Task requirements: Transcribe, word for word, only the lines from the one containing "Viewport: 900px width, 510px" through the end of the material below. Pictures stay out.
——————————
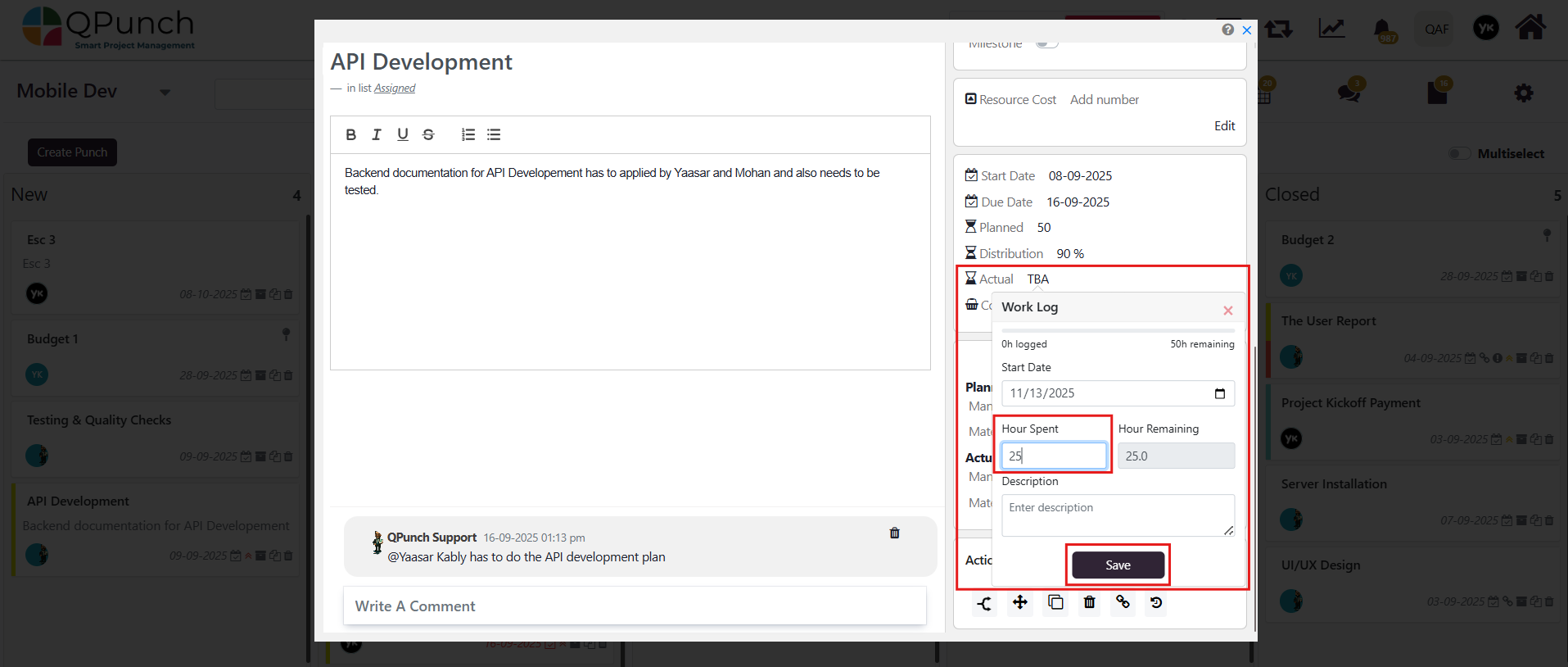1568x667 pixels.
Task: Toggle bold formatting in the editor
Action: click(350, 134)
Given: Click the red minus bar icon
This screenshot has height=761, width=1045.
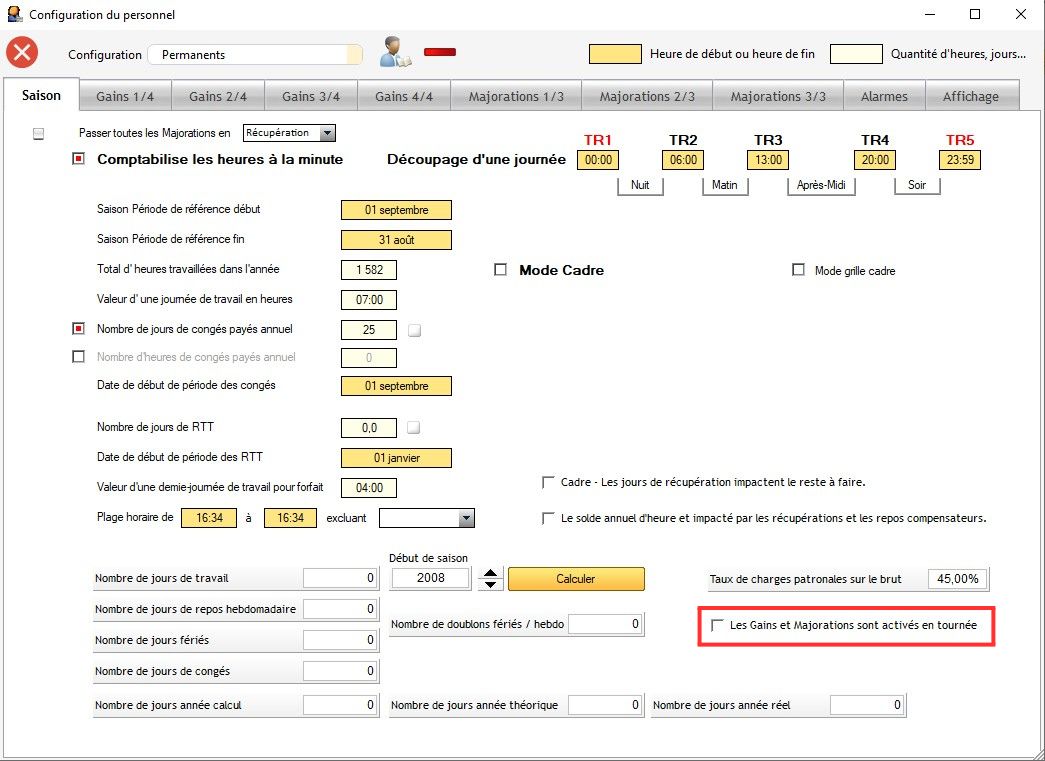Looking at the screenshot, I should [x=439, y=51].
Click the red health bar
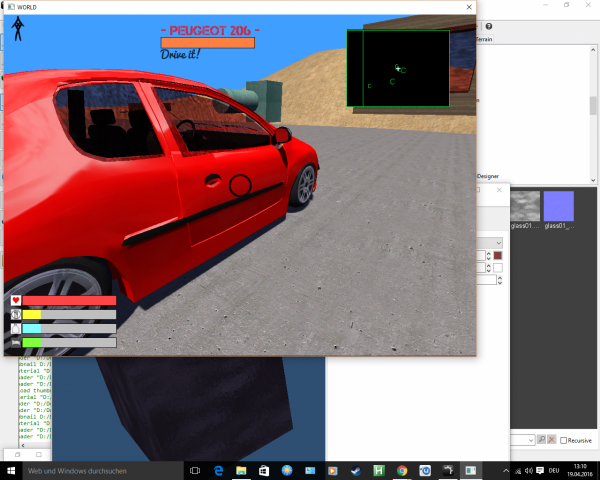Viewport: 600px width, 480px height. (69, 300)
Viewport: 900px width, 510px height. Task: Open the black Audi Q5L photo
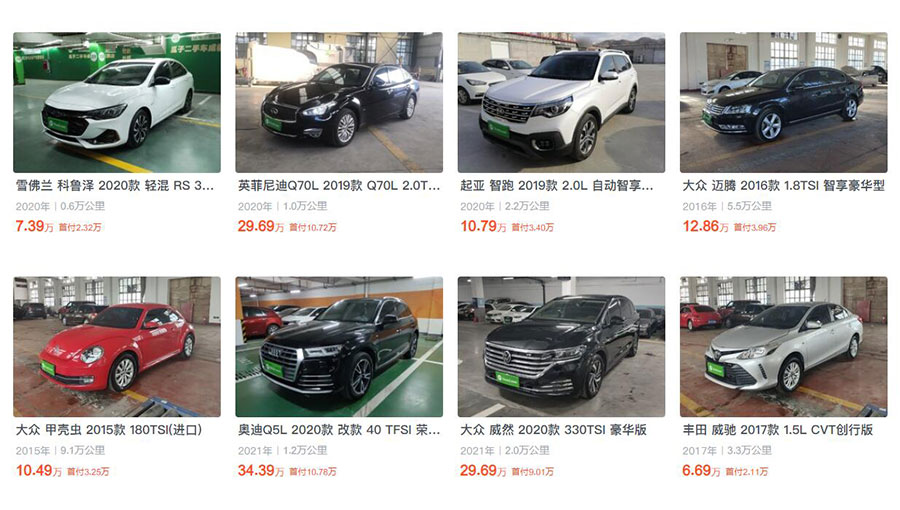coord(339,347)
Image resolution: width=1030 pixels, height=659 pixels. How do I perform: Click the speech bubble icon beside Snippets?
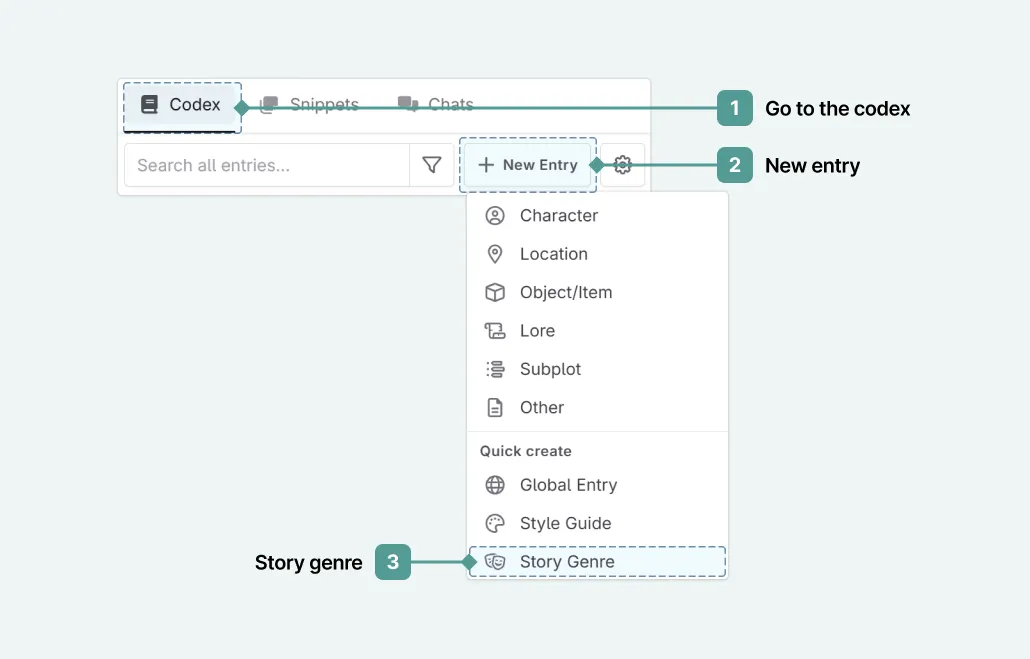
——————————
Task answer:
Viewport: 900px width, 510px height. Task: Open the black Audi Q5L photo
coord(339,347)
Image resolution: width=1030 pixels, height=659 pixels. How do I perform: Click the speech bubble icon beside Snippets?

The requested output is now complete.